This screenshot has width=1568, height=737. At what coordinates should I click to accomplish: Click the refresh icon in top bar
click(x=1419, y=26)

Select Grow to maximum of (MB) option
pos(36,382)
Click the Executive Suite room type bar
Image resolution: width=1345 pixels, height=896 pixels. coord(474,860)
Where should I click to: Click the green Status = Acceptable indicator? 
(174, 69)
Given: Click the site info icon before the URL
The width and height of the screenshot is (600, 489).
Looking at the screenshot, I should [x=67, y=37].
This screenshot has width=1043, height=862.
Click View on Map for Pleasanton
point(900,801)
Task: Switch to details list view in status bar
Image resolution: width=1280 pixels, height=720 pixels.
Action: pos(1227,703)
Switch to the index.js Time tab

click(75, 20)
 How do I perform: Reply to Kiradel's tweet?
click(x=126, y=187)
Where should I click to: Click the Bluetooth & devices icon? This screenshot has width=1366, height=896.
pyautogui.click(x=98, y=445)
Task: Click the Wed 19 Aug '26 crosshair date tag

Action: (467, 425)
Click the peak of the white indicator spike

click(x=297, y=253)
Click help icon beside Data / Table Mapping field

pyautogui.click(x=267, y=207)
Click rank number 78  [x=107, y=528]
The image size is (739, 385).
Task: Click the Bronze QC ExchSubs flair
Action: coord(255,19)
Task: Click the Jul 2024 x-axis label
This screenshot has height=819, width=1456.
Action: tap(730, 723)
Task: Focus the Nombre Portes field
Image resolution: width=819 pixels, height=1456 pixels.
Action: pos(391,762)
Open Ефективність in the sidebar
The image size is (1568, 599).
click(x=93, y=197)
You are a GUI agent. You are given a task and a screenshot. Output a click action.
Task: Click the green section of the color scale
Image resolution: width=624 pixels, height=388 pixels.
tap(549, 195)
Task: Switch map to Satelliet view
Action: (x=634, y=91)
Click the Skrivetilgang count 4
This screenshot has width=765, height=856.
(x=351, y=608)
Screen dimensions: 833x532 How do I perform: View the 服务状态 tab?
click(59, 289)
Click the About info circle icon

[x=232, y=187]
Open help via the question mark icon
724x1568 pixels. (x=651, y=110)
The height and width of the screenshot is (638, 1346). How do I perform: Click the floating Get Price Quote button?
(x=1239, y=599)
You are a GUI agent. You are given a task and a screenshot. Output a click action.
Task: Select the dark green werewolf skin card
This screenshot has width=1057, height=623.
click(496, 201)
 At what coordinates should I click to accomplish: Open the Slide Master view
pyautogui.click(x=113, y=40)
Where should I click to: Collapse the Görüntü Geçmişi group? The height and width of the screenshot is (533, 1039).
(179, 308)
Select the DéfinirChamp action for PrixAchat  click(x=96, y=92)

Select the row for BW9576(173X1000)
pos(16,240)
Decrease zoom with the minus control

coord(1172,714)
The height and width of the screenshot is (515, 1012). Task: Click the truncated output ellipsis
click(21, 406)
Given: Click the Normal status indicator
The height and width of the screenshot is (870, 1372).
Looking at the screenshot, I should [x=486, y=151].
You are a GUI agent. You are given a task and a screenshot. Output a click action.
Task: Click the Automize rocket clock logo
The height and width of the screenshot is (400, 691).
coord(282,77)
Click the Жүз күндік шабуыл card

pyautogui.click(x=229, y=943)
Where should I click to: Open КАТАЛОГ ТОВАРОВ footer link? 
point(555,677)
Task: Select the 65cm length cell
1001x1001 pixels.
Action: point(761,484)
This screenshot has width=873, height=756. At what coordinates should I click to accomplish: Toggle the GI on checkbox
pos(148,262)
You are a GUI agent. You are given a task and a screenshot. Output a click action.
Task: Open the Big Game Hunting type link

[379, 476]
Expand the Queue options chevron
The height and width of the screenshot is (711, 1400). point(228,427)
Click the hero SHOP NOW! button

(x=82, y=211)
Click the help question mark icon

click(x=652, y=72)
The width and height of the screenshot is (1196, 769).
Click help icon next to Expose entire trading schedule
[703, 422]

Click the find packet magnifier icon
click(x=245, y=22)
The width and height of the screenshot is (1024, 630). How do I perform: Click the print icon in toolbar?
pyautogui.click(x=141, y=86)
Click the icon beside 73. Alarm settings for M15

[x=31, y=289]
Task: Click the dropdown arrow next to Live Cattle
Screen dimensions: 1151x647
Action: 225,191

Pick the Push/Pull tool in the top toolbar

# SCHRIFTLICHER AUFTRAG
Schreibe sämtliche Zeilen der obigen Daten wortgetreu und unverändert ab.

# LÖSUNG DER AUFGABE
This screenshot has width=1568, height=737. At what coordinates should I click to accomplish: Click the refresh icon in top bar
click(x=1419, y=26)

Select Grow to maximum of (MB) option
pos(36,382)
Click the Executive Suite room type bar
Image resolution: width=1345 pixels, height=896 pixels. coord(474,860)
Where should I click to: Click the green Status = Acceptable indicator? 
(174, 69)
Given: Click the site info icon before the URL
The width and height of the screenshot is (600, 489).
Looking at the screenshot, I should [x=67, y=37].
This screenshot has width=1043, height=862.
Click View on Map for Pleasanton
point(900,801)
Task: Switch to details list view in status bar
Image resolution: width=1280 pixels, height=720 pixels.
Action: pos(1227,703)
Switch to the index.js Time tab

click(75, 20)
 How do I perform: Reply to Kiradel's tweet?
click(x=126, y=187)
Where should I click to: Click the Bluetooth & devices icon? This screenshot has width=1366, height=896.
pyautogui.click(x=98, y=445)
Task: Click the Wed 19 Aug '26 crosshair date tag

Action: (467, 425)
Click the peak of the white indicator spike

click(x=297, y=253)
Click help icon beside Data / Table Mapping field

pyautogui.click(x=267, y=207)
Click rank number 78  [x=107, y=528]
The image size is (739, 385).
Task: Click the Bronze QC ExchSubs flair
Action: coord(255,19)
Task: Click the Jul 2024 x-axis label
This screenshot has height=819, width=1456.
Action: tap(730, 723)
Task: Focus the Nombre Portes field
Image resolution: width=819 pixels, height=1456 pixels.
Action: pos(391,762)
Open Ефективність in the sidebar
The image size is (1568, 599).
click(x=93, y=197)
You are a GUI agent. You are given a task and a screenshot. Output a click action.
Task: Click the green section of the color scale
Image resolution: width=624 pixels, height=388 pixels.
tap(549, 195)
Task: Switch map to Satelliet view
Action: (x=634, y=91)
Click the Skrivetilgang count 4
This screenshot has width=765, height=856.
(x=351, y=608)
Screen dimensions: 833x532 How do I perform: View the 服务状态 tab?
click(59, 289)
Click the About info circle icon

[x=232, y=187]
Open help via the question mark icon
724x1568 pixels. (x=651, y=110)
The height and width of the screenshot is (638, 1346). How do I perform: Click the floating Get Price Quote button?
(x=1239, y=599)
You are a GUI agent. You are given a task and a screenshot. Output a click action.
Task: Select the dark green werewolf skin card
This screenshot has width=1057, height=623.
click(496, 201)
 At what coordinates should I click to accomplish: Open the Slide Master view
pyautogui.click(x=113, y=40)
Where should I click to: Collapse the Görüntü Geçmişi group? The height and width of the screenshot is (533, 1039).
(179, 308)
Select the DéfinirChamp action for PrixAchat  click(x=96, y=92)

Select the row for BW9576(173X1000)
pos(16,240)
Decrease zoom with the minus control

coord(1172,714)
The height and width of the screenshot is (515, 1012). Task: Click the truncated output ellipsis
click(21, 406)
Given: Click the Normal status indicator
The height and width of the screenshot is (870, 1372).
Looking at the screenshot, I should [x=486, y=151].
You are a GUI agent. You are given a task and a screenshot. Output a click action.
Task: Click the Automize rocket clock logo
The height and width of the screenshot is (400, 691).
coord(282,77)
Click the Жүз күндік шабуыл card

pyautogui.click(x=229, y=943)
Where should I click to: Open КАТАЛОГ ТОВАРОВ footer link? 
point(555,677)
Task: Select the 65cm length cell
1001x1001 pixels.
Action: point(761,484)
This screenshot has width=873, height=756. At what coordinates should I click to accomplish: Toggle the GI on checkbox
pos(148,262)
You are a GUI agent. You are given a task and a screenshot. Output a click action.
Task: Open the Big Game Hunting type link

[379, 476]
Expand the Queue options chevron
The height and width of the screenshot is (711, 1400). point(228,427)
Click the hero SHOP NOW! button

(x=82, y=211)
Click the help question mark icon

click(x=652, y=72)
The width and height of the screenshot is (1196, 769).
Click help icon next to Expose entire trading schedule
[703, 422]

Click the find packet magnifier icon
click(x=245, y=22)
The width and height of the screenshot is (1024, 630). How do I perform: Click the print icon in toolbar?
pyautogui.click(x=141, y=86)
Click the icon beside 73. Alarm settings for M15

[x=31, y=289]
Task: Click the dropdown arrow next to Live Cattle
Screen dimensions: 1151x647
Action: 225,191

Pick the Push/Pull tool in the top toolbar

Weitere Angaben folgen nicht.